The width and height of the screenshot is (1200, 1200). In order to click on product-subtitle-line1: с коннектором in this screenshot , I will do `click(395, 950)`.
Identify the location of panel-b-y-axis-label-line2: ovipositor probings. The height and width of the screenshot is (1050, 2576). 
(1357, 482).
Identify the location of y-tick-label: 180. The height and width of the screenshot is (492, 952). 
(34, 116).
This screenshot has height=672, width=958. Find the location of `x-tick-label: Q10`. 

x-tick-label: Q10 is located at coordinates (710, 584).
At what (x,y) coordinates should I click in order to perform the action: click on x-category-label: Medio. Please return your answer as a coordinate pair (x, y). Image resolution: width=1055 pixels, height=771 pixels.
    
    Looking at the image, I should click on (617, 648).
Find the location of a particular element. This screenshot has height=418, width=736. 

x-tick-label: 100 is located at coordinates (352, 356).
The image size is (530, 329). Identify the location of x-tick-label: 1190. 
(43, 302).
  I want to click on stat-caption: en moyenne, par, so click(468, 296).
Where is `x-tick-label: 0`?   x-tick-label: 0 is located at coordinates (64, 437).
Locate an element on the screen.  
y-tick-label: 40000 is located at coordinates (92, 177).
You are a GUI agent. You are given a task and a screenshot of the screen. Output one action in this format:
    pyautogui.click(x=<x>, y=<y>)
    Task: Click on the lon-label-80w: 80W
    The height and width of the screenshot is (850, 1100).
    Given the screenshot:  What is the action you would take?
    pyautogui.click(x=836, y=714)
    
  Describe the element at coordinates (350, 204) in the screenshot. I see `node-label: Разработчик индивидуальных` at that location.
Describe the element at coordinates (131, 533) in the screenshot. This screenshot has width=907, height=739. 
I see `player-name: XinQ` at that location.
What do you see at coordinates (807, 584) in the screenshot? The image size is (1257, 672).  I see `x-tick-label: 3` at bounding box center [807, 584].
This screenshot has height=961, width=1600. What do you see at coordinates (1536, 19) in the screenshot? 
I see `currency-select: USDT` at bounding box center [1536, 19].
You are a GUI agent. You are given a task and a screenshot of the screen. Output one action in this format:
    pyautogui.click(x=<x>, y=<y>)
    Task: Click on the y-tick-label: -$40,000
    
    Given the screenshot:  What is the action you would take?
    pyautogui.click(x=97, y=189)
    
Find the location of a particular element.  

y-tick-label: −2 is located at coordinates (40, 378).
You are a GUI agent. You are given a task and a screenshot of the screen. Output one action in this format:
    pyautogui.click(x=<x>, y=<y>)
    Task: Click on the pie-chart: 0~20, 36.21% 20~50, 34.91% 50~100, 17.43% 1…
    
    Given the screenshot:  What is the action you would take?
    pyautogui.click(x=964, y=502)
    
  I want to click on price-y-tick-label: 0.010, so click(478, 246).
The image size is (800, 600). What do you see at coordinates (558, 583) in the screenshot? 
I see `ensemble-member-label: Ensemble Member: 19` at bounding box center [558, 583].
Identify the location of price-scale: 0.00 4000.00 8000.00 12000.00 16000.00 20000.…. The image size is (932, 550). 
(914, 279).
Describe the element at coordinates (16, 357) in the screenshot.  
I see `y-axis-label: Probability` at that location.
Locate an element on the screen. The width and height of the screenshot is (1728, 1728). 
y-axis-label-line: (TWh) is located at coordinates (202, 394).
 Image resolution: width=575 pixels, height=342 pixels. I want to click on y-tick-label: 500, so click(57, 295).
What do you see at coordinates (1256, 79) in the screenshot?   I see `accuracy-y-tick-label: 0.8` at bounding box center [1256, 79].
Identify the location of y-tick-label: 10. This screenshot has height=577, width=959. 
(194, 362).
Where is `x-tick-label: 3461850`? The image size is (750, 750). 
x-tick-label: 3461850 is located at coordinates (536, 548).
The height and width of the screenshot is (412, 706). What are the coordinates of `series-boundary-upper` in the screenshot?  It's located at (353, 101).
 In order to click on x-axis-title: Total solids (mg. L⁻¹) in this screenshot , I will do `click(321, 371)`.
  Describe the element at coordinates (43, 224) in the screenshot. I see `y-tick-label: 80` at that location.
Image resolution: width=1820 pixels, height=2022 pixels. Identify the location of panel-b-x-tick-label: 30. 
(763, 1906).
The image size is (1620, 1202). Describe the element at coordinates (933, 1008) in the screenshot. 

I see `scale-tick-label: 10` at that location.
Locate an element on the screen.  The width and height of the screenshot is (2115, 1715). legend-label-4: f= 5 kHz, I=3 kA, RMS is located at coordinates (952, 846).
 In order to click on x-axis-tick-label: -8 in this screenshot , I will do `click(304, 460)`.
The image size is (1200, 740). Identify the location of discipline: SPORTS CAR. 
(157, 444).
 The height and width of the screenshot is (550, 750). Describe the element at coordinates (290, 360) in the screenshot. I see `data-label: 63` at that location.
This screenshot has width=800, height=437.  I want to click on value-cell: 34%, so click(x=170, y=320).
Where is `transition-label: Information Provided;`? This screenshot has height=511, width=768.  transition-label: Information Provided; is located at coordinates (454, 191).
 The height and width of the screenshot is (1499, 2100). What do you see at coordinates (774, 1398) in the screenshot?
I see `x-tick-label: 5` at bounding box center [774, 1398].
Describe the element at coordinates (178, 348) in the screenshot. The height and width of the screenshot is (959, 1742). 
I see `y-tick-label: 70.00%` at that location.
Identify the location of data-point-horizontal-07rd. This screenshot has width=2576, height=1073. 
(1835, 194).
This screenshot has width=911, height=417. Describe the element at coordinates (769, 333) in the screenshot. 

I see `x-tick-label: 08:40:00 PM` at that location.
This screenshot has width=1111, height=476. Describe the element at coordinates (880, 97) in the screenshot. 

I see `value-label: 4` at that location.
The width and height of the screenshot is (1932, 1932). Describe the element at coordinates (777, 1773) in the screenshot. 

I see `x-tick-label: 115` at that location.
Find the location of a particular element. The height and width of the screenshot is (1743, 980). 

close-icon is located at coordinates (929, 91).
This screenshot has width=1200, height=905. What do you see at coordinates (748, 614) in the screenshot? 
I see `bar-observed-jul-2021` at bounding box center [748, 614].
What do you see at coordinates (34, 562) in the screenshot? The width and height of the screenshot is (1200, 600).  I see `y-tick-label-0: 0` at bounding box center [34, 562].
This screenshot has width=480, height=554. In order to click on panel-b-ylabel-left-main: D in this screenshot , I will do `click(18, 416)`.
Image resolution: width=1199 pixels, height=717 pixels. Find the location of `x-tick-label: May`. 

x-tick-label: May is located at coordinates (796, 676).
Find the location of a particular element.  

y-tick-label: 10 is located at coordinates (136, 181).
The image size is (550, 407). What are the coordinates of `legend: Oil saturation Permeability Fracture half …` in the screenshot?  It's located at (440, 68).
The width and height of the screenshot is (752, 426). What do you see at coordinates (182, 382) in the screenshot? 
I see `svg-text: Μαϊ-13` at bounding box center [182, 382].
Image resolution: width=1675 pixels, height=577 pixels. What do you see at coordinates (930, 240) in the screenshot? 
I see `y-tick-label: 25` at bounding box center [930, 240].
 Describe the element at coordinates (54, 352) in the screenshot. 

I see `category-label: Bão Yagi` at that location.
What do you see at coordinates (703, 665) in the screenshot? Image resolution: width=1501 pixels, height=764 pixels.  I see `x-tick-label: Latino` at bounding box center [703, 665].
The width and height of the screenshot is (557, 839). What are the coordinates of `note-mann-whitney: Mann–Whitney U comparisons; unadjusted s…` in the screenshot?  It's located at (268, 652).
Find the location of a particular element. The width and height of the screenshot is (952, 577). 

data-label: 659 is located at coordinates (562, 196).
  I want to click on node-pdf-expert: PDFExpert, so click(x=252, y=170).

## Job
Output the rows exactly as they appear, beginning with the line containing "What do you see at coordinates (703, 665)" and continuing through the line containing "data-label: 659 is".

## Finished exercise
What do you see at coordinates (703, 665) in the screenshot? Image resolution: width=1501 pixels, height=764 pixels.  I see `x-tick-label: Latino` at bounding box center [703, 665].
The width and height of the screenshot is (557, 839). What are the coordinates of `note-mann-whitney: Mann–Whitney U comparisons; unadjusted s…` in the screenshot?  It's located at (268, 652).
Find the location of a particular element. The width and height of the screenshot is (952, 577). 

data-label: 659 is located at coordinates (562, 196).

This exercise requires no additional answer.